Reproduce the material below word for word, keeping every line and its spacing unchanged.

Dataset entries
○ ○ ○

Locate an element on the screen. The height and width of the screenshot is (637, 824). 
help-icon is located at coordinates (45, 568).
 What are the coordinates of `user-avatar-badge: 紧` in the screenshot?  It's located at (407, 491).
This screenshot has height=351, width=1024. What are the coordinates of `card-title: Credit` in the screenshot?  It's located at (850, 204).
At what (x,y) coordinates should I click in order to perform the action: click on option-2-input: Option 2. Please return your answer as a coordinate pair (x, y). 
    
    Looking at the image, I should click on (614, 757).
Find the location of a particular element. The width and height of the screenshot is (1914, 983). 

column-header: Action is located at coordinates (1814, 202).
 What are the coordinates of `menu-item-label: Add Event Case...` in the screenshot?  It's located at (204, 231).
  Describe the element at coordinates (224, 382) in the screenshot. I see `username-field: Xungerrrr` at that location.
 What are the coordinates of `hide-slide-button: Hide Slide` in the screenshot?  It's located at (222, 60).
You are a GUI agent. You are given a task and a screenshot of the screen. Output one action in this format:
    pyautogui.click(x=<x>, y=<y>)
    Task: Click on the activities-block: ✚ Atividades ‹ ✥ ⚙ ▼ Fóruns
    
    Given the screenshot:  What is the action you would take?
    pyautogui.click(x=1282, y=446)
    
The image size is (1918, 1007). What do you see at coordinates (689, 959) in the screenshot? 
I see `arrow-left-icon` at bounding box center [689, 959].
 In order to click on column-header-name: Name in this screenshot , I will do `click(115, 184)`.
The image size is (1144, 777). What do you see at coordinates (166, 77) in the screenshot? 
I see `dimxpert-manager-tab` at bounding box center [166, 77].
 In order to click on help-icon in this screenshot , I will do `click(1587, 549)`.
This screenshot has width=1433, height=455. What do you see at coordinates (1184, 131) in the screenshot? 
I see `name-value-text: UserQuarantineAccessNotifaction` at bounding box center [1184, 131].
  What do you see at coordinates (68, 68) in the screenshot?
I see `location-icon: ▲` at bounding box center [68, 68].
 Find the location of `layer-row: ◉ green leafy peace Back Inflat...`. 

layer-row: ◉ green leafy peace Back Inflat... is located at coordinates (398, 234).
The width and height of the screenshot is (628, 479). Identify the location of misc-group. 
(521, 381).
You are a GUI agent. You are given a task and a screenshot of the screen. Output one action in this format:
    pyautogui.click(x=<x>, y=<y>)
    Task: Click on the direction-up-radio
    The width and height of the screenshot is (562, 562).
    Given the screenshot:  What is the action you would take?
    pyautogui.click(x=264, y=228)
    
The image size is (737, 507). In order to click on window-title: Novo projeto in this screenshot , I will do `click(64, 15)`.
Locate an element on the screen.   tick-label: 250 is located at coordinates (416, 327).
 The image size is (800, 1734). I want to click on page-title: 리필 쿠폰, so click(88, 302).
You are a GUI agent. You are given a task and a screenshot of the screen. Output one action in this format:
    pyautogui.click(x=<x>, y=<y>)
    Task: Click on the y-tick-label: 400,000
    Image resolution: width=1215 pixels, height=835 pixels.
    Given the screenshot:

○ ○ ○

(Worked solution)
Locate an element on the screen. The height and width of the screenshot is (637, 824). 
help-icon is located at coordinates (45, 568).
 What are the coordinates of `user-avatar-badge: 紧` in the screenshot?  It's located at (407, 491).
This screenshot has height=351, width=1024. What are the coordinates of `card-title: Credit` in the screenshot?  It's located at (850, 204).
At what (x,y) coordinates should I click in order to perform the action: click on option-2-input: Option 2. Please return your answer as a coordinate pair (x, y). 
    
    Looking at the image, I should click on (614, 757).
Find the location of a particular element. The width and height of the screenshot is (1914, 983). 

column-header: Action is located at coordinates (1814, 202).
 What are the coordinates of `menu-item-label: Add Event Case...` in the screenshot?  It's located at (204, 231).
  Describe the element at coordinates (224, 382) in the screenshot. I see `username-field: Xungerrrr` at that location.
 What are the coordinates of `hide-slide-button: Hide Slide` in the screenshot?  It's located at (222, 60).
You are a GUI agent. You are given a task and a screenshot of the screen. Output one action in this format:
    pyautogui.click(x=<x>, y=<y>)
    Task: Click on the activities-block: ✚ Atividades ‹ ✥ ⚙ ▼ Fóruns
    
    Given the screenshot:  What is the action you would take?
    pyautogui.click(x=1282, y=446)
    
The image size is (1918, 1007). What do you see at coordinates (689, 959) in the screenshot? 
I see `arrow-left-icon` at bounding box center [689, 959].
 In order to click on column-header-name: Name in this screenshot , I will do `click(115, 184)`.
The image size is (1144, 777). What do you see at coordinates (166, 77) in the screenshot? 
I see `dimxpert-manager-tab` at bounding box center [166, 77].
 In order to click on help-icon in this screenshot , I will do `click(1587, 549)`.
This screenshot has width=1433, height=455. What do you see at coordinates (1184, 131) in the screenshot? 
I see `name-value-text: UserQuarantineAccessNotifaction` at bounding box center [1184, 131].
  What do you see at coordinates (68, 68) in the screenshot?
I see `location-icon: ▲` at bounding box center [68, 68].
 Find the location of `layer-row: ◉ green leafy peace Back Inflat...`. 

layer-row: ◉ green leafy peace Back Inflat... is located at coordinates (398, 234).
The width and height of the screenshot is (628, 479). Identify the location of misc-group. 
(521, 381).
You are a GUI agent. You are given a task and a screenshot of the screen. Output one action in this format:
    pyautogui.click(x=<x>, y=<y>)
    Task: Click on the direction-up-radio
    The width and height of the screenshot is (562, 562).
    Given the screenshot:  What is the action you would take?
    pyautogui.click(x=264, y=228)
    
The image size is (737, 507). In order to click on window-title: Novo projeto in this screenshot , I will do `click(64, 15)`.
Locate an element on the screen.   tick-label: 250 is located at coordinates (416, 327).
 The image size is (800, 1734). I want to click on page-title: 리필 쿠폰, so click(88, 302).
You are a GUI agent. You are given a task and a screenshot of the screen. Output one action in this format:
    pyautogui.click(x=<x>, y=<y>)
    Task: Click on the y-tick-label: 400,000
    Image resolution: width=1215 pixels, height=835 pixels.
    Given the screenshot:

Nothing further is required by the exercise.